Romanian banks embark on new lending cycle

By bne IntelliNews May 27, 2014

Clare Nuttall in Bucharest -

 

Romania’s banking sector is entering a new lending cycle with the focus firmly on local-currency lending. Banks are optimistic about a revival in lending in 2014, though high levels of bad loans remain a concern.

Figures from the first quarter of 2014 show that things are already improving. Romania’s largest bank by assets, Banca Comerciala Romania (BCR), which returned to profitability in 2013, reported net profits of RON1bn (€200,000) in the first quarter of 2014, compared with a net loss of RON10.2m in the same period of 2013. Romania’s other top three banks – BRD and Banca Transilvania – announced an increase in profits, as did many other smaller banks.
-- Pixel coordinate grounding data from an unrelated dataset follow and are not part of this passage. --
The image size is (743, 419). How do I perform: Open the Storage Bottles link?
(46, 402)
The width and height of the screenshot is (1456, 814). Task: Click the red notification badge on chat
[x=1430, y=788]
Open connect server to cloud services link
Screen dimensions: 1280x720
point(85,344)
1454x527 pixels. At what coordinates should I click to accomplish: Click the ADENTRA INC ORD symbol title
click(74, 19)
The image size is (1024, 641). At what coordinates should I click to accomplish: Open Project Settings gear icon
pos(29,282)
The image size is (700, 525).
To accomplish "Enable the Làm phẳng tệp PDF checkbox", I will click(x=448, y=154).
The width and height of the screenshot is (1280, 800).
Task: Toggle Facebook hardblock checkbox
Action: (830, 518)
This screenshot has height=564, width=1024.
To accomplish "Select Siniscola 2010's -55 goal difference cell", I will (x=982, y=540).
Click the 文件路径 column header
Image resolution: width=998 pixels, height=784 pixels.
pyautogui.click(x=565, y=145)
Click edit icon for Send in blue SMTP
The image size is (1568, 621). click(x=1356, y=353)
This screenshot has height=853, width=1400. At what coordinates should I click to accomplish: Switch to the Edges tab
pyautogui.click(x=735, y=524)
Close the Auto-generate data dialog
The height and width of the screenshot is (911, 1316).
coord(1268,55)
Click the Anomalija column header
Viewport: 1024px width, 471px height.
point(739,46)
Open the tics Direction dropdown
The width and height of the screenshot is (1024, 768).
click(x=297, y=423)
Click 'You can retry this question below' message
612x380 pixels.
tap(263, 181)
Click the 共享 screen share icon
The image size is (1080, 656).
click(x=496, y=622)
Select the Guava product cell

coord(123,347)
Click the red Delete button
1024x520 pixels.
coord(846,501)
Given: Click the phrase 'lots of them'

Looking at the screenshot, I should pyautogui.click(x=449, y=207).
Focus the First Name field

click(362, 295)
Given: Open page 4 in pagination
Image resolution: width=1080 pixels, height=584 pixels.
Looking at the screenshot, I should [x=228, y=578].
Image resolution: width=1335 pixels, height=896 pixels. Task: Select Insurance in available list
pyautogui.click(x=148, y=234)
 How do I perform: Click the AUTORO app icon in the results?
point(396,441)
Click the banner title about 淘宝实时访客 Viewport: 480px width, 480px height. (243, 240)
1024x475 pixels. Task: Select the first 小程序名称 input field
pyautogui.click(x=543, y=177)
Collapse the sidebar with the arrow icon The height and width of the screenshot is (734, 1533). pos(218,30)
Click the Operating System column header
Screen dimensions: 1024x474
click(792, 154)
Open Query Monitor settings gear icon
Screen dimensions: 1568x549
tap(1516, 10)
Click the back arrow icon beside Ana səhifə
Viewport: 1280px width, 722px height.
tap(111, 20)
Bankers are also confident about the prospects for a revival in lending in 2014, according to the latest Romanian Banking Barometer released by the Romanian Banking Association (ARB) and Ernst & Young in April. More than 80% of banks surveyed said they expect lending to increase this year. Over 65% of banks expect an increase in demand for consumer loans, and 70% forecast higher corporate demand. This follows a contraction in lending in 2013.

Alongside the anticipated increase in demand for credit, banks expect a partial relaxation of lending policies in certain sectors, said Radu Gratian Ghetea, chairman of the board of the ARB, on the release of the barometer. These sectors include manufacturing, IT, agriculture, telecommunications and healthcare, as well as lending to small business.

BCR’s chief economist Radu Craciun considers that Romania is now at the beginning of a new post-crisis lending cycle. “I think we are entering a new stage and starting to see the light at the end of the tunnel,” he tells bne. This follows the deleveraging process that followed the crisis, as both banks and borrowers became more risk averse. At the same time, the mother banks of Romanian lenders withdrew funding lines for the local subsidiaries.

However, “the pattern is different” today, Crăciun adds. “Before the crisis, the booming credit market was strongly led by hard currency loans, with local currency loans - which at the time were pretty expensive - growing by a much lesser extend. Now the focus is on local currency lending rather than fx loans.”

Forex loans

While foreign currency lending never reached the excesses of, for example, the boom in Swiss franc lending in neighbouring Hungary, it was the main growth area pre-crisis. Recently, however, several banks have scrapped foreign currency lending to individuals, while new regulations requiring stress testing for companies planning to take out foreign currency loans has filtered out many potential borrowers. Local currency loans are now being “pretty aggressively pushed” by Romanian banks, Crăciun says.

“The trend has been towards a larger takeup of local currency loans,” Jim Turnbull, senior adviser on local currency and capital markets, to the European Bank for Reconstruction and Development (EBRD) said at the Emerging Funding for the Real Economy conference in Bucharest on May 13. “This is to a large extent because of regulatory restrictions on borrowing in foreign currencies. There is a regulatory preference for greater use of the RON, especially for lending to borrowers who can’t hedge themselves against currency fluctuations.”

Lei deposits are also building up, especially on the corporate side, as many companies that have been rendered risk averse by the crisis put investment projects on hold. This, however, is expected to change after the Romanian economy raced ahead of others in the region, growing by 3.5% in 2013; a slightly more modest 2.5% growth is expected this year, according to the European Commission’s 2014 Spring Forecast.

Fears of a contagion effect on the Romanian economy from the conflict in neighbouring Ukraine have not yet been realised. Indeed, the Romanian government took advantage of record low borrowing cost to raise €1.25bn though an April 15 Eurobond issue.

A bigger issue for Romania’s banks is dealing with bad loans; at over 22% the problem loan ratio is among highest in Europe. The European Commission warns that credit growth is expected to “remain constrained by the ongoing deleveraging of households and banks. 

The Romanian Banking Barometer also reveals concerns about the regulatory environment concerning dealing with problem loans - 85% of respondents said that both Romania’s legislation on insolvency and the way it is applied discouraged lending.

The scale of the problem did not become fully apparent until December 2013, when the central bank launched an investigation into the way banks reported their problem loans. However, Crăciun believes the sector is over the worst. “I think the adjustment process will take some time, but I don’t think there is any more downside potential - things will start improving,” he says.